Pars planitis is a true posterior/intermediate uveitis that chronically affects younger, healthy patients with no significant medical history. It is idiopathic and unassociated with systemic disease. Patients are frequently asymptomatic, but may present with moderately diminished vision that is slowly progressive, as well as complaints of floaters. There have been some implications of an associate of autoimmune disease (juvenile rheumatoid arthritis) and demyelinating disease. Inflammatory mediators will increase vasopermeability of retinal capillaries resulting in posterior segment inflammatory cells as well as cystoid macular edema.
The first observable sign of pars planitis is the presence of vitreal cells in an active vitritis. The vitritis may cause vitreous degeneration with a resultant posterior vitreous detachment. The vitritis frequently will result in an accumulation of inflammatory exudate. The accumulation may be the fundus but is typically regulated to the inferior fundus by gravity. There may also be the presence of cataracts, especially posterior subcapsular, and cystoid macular edema. In extreme cases, there may be a retinal neovascularization.

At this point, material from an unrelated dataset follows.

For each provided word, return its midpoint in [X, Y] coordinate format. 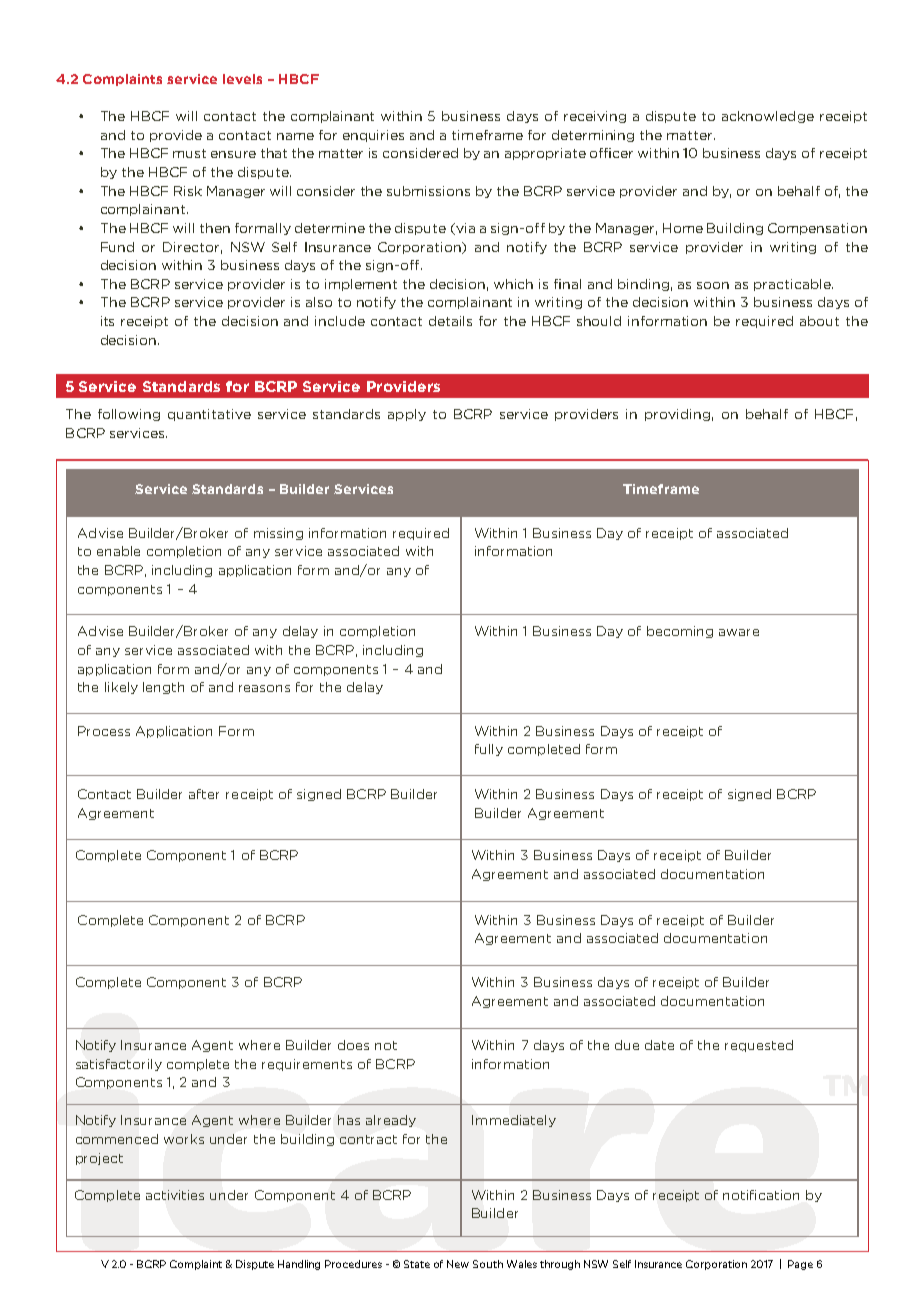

Pars planitis is generally benign. Vision loss tends to be mild, if it occurs at all. Only in extreme cases is vision loss profound. In these cases, the cause of vision loss is retinal neovascularization with its attendant complications of vitreous hemorrhage or traction retinal detachment. As pars planitis is typically a relatively benign disease, treatment should be conservative and often involves only periodic monitoring.
If treatment is undertaken due to mild vision loss from cystoid macular edema or vitreous clouding, then steroids are the modality of choice. Topical steroids are employed only if there is a concomitant anterior uveitis. Oral prednisone is more commonly used. However, once a commitment to use oral steroids is made, typically they must be used for months. In severe cases, subtenon injections of steroids may be used, as well as vitrectomy to clear the inflammatory agents have been used to treat attendant cystoid macular edema with some success.
In most cases, pars planitis is unassociated with systemic disease. However, in order to avoid a possible misdiagnosis, patients can be tested for multiple sclerosis and sarcoidosis as these diseases may present a similar clinical picture.